Assigned task: Please find all lines containing "computer" in the listing below and copy them.

---+---

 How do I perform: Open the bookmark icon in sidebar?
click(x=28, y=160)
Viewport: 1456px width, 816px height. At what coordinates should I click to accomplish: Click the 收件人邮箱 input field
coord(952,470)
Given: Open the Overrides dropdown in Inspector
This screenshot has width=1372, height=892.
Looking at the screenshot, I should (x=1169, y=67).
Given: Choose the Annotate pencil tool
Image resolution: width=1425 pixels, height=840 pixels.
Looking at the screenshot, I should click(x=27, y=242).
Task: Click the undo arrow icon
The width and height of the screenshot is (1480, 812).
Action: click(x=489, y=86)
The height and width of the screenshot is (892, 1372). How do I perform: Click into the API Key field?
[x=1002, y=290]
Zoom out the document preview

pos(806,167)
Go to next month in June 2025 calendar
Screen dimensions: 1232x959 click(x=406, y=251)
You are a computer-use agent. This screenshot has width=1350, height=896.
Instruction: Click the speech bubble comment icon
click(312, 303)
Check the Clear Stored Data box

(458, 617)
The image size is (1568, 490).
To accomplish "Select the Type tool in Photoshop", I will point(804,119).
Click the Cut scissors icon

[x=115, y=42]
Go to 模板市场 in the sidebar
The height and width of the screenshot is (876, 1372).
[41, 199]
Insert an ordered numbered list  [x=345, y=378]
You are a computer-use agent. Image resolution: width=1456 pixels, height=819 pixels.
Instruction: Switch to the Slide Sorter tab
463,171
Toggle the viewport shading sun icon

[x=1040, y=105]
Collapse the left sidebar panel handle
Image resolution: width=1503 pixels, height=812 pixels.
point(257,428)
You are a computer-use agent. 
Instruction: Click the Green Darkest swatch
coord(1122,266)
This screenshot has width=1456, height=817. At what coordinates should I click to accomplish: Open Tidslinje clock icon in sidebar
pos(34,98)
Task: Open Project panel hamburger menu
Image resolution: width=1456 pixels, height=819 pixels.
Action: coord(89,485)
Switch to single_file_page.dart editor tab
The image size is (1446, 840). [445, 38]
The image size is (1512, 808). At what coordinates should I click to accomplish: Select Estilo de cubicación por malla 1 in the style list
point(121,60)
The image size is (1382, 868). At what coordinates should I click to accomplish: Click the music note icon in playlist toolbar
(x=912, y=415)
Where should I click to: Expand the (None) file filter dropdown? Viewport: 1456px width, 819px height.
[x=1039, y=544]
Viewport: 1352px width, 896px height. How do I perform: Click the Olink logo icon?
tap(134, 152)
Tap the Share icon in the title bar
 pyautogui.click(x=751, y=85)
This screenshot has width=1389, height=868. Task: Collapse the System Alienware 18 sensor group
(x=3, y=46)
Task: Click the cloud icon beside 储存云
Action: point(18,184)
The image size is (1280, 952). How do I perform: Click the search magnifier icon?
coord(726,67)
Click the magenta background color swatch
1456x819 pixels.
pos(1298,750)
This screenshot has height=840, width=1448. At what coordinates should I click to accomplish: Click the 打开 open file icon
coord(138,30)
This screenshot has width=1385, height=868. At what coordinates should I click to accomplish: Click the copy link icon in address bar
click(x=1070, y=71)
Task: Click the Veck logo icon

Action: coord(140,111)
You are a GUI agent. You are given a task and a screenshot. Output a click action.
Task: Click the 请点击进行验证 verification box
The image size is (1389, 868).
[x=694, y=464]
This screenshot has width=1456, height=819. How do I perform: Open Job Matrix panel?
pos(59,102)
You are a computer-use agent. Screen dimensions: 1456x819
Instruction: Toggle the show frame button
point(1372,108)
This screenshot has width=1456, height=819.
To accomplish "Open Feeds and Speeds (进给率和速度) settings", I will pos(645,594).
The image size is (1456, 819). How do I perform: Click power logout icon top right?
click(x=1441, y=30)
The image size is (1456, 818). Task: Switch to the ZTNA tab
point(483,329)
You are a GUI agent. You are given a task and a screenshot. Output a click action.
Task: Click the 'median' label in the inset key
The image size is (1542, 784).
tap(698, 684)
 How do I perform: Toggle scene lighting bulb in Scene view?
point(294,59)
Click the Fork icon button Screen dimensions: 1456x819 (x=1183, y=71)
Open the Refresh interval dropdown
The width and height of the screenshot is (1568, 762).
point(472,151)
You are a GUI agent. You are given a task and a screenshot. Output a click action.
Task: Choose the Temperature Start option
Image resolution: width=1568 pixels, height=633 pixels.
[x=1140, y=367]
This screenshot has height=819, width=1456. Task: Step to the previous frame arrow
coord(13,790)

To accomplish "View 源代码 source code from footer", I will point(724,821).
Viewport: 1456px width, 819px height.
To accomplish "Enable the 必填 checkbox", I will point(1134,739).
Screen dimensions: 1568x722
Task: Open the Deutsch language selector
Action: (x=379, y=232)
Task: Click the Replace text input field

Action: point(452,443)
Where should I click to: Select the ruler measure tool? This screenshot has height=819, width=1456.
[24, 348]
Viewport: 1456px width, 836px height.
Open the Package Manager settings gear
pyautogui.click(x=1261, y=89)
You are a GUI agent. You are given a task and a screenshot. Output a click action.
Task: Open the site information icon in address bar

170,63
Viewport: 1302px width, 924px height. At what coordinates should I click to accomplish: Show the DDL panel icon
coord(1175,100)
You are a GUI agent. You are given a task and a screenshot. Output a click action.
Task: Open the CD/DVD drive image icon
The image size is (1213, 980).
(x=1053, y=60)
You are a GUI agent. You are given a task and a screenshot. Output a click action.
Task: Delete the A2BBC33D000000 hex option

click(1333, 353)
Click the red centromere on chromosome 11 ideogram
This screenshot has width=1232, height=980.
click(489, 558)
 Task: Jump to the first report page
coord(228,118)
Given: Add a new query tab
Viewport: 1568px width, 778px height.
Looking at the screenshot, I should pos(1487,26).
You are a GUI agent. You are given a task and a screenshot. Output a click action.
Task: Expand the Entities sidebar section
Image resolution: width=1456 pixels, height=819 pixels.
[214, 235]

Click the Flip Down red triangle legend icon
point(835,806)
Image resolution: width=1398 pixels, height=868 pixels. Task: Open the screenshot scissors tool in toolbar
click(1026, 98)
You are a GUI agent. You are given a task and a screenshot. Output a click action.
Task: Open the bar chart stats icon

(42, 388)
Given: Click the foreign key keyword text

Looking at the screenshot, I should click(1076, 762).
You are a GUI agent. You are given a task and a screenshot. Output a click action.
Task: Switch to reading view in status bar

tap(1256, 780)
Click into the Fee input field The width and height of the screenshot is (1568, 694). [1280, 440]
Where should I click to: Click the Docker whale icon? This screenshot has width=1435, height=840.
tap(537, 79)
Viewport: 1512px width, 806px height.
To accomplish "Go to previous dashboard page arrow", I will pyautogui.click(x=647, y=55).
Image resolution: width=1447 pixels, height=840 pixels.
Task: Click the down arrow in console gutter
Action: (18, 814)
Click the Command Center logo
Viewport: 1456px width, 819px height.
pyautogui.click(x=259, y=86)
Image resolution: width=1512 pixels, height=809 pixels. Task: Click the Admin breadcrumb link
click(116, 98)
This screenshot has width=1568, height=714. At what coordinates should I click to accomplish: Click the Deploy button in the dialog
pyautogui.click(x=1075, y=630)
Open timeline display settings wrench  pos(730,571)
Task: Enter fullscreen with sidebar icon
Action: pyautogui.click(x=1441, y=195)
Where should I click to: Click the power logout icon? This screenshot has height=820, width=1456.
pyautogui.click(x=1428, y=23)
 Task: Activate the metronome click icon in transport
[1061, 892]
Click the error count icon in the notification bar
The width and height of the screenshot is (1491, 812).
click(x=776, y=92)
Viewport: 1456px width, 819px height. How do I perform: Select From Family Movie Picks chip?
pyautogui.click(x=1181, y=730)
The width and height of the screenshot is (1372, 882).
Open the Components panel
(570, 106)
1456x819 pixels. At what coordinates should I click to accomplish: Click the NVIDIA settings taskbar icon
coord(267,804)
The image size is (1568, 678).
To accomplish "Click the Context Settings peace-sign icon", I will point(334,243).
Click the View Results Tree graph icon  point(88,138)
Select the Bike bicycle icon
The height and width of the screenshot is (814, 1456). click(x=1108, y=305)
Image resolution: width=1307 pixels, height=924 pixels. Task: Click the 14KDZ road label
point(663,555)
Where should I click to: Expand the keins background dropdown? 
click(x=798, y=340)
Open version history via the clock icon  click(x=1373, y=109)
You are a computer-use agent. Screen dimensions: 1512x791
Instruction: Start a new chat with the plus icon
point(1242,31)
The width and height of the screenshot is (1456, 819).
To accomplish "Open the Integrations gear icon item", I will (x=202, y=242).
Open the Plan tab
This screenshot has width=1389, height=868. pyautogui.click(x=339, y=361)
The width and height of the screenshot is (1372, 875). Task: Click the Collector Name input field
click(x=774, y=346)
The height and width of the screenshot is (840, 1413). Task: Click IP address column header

---+---

Task response:
You are a computer-use agent. This screenshot has width=1350, height=896.
You are a computer-use agent. Image resolution: width=1456 pixels, height=819 pixels.
You are a computer-use agent. 
You are a computer-use agent. Screen dimensions: 1456x819
You are a computer-use agent. Screen dimensions: 1512x791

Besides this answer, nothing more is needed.